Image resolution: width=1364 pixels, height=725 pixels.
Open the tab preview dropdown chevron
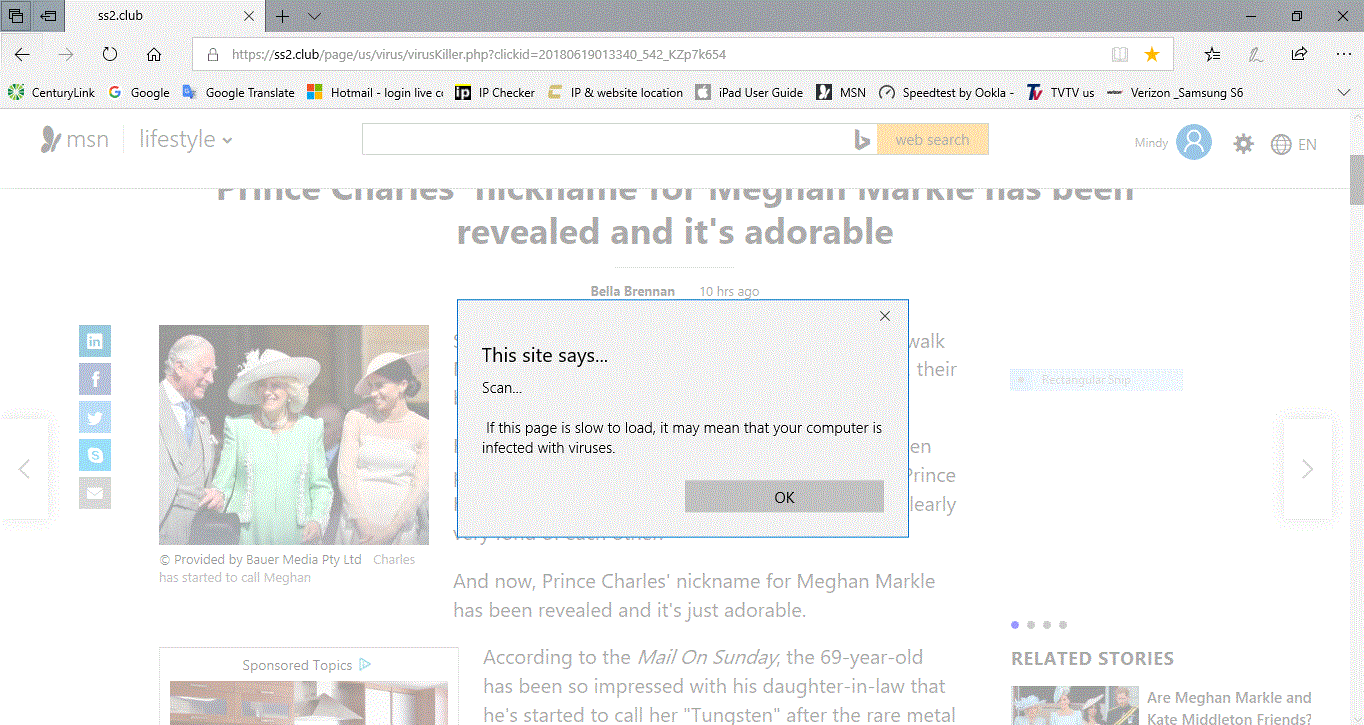[x=314, y=16]
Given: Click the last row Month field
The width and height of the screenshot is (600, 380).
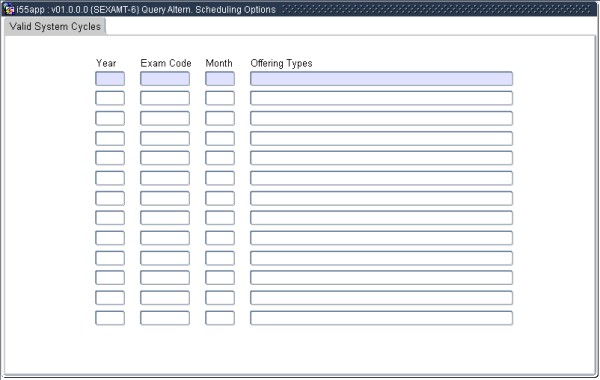Looking at the screenshot, I should click(220, 318).
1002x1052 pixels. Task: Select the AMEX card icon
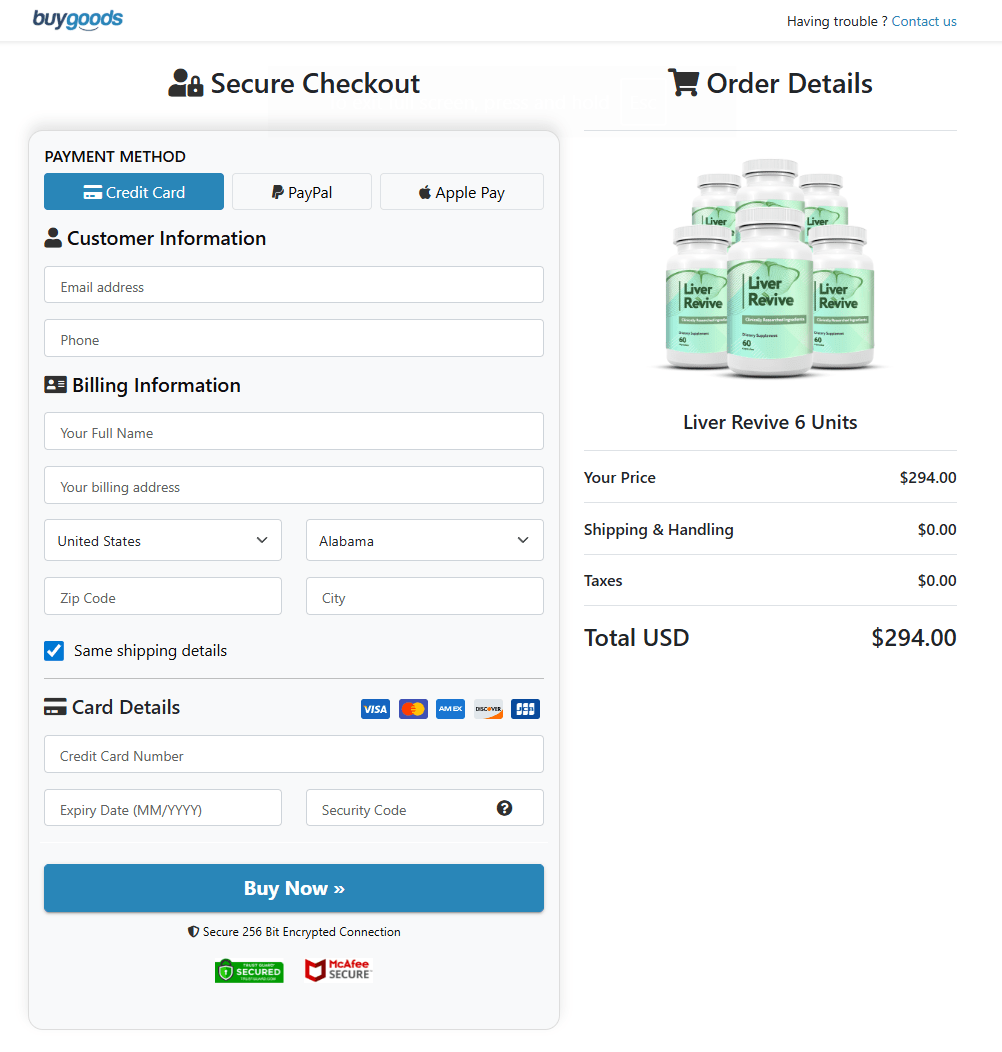[x=450, y=708]
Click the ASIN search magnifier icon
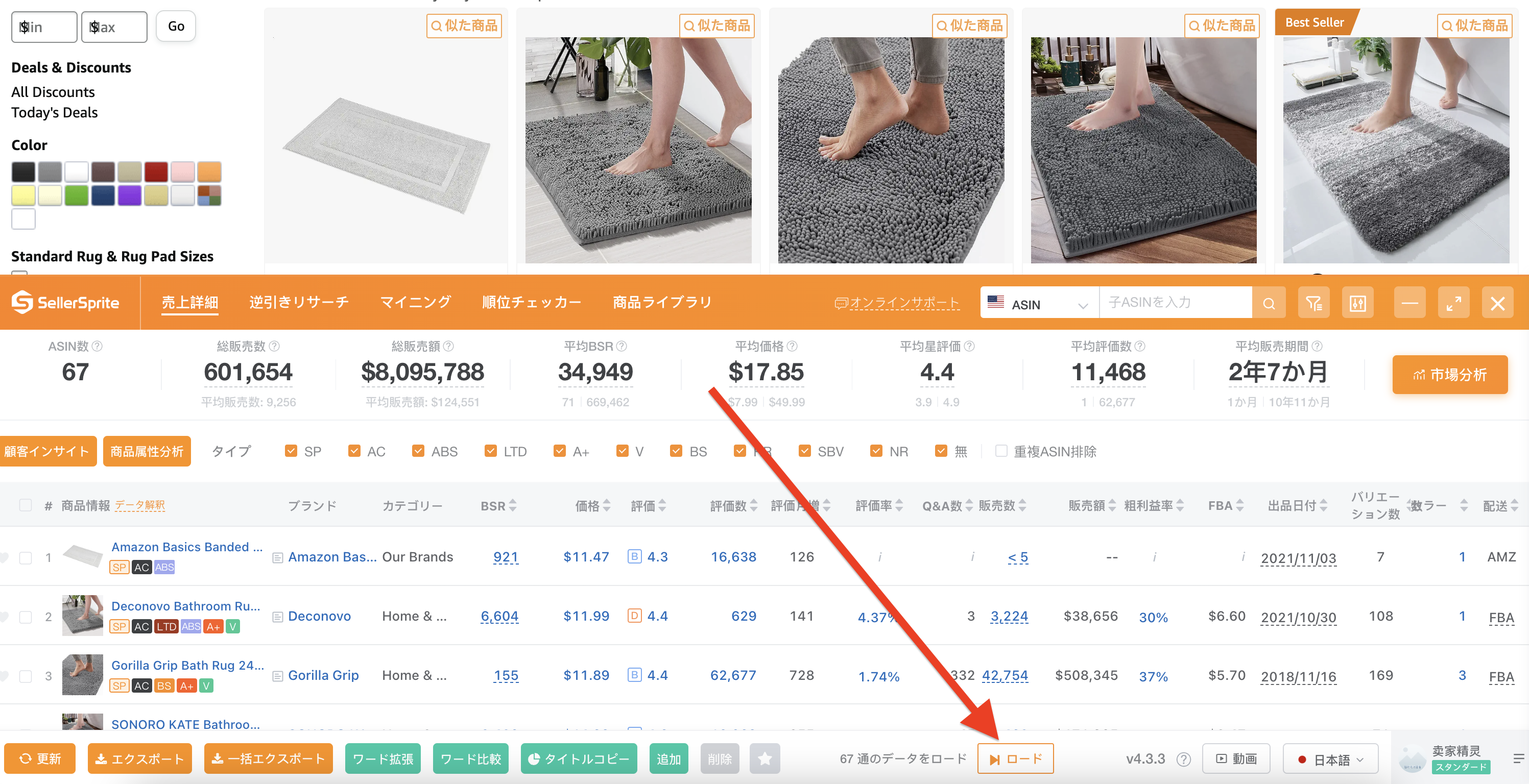 [1269, 304]
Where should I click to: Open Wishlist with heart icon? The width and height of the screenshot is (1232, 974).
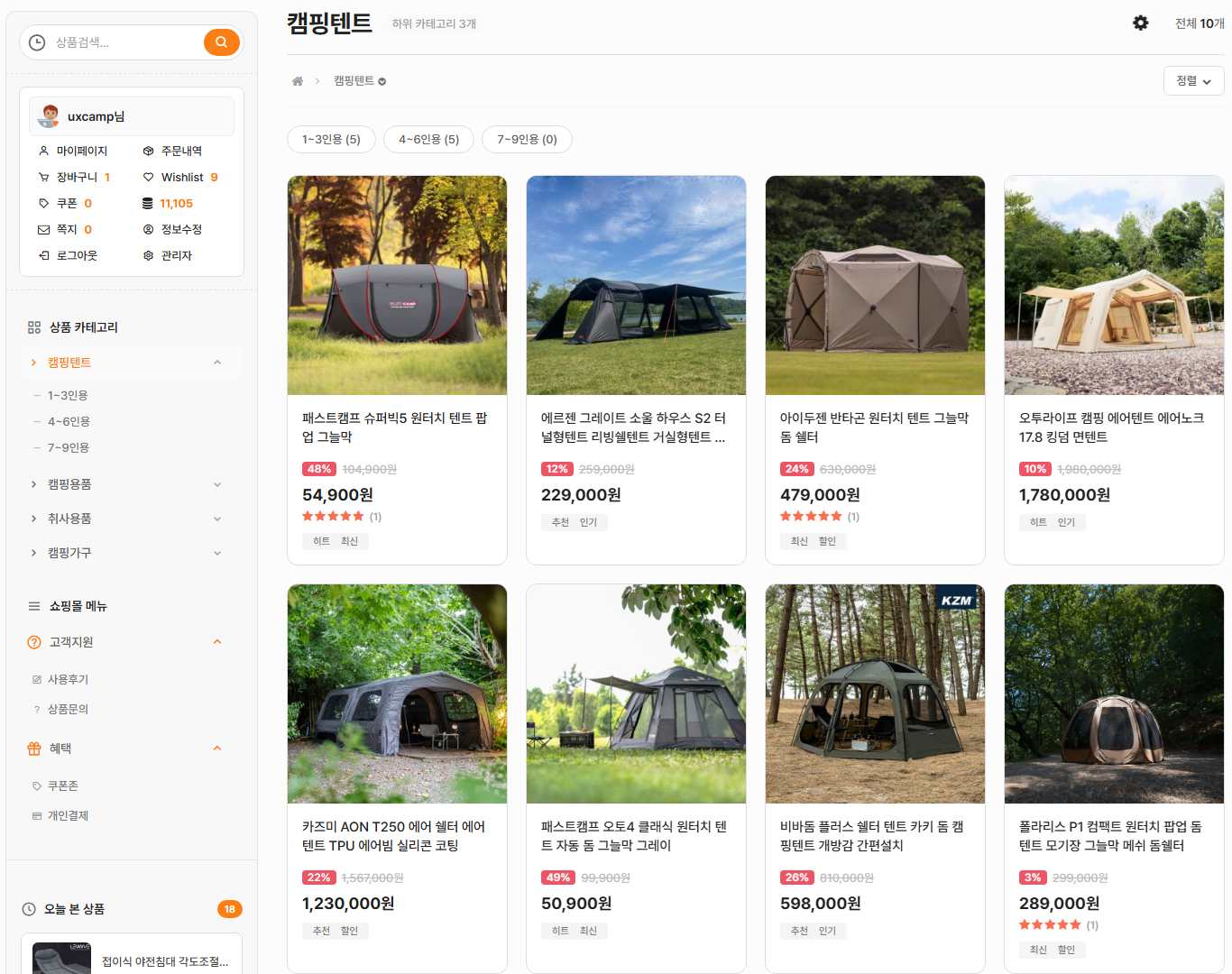click(x=181, y=178)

------------------------------------

**DIRECTIONS FOR THIS TASK:**
Return every entry above verbatim, line by line, and leave the pictures out of your answer.

**RESPONSE FOR THIS EXERCISE:**
Image resolution: width=1364 pixels, height=725 pixels.
Open the tab preview dropdown chevron
[x=314, y=16]
Given: Click the last row Month field
The width and height of the screenshot is (600, 380).
Looking at the screenshot, I should click(220, 318).
1002x1052 pixels. Task: Select the AMEX card icon
[x=450, y=708]
Click the ASIN search magnifier icon
 [1269, 304]
Where should I click to: Open Wishlist with heart icon? The width and height of the screenshot is (1232, 974).
click(x=181, y=178)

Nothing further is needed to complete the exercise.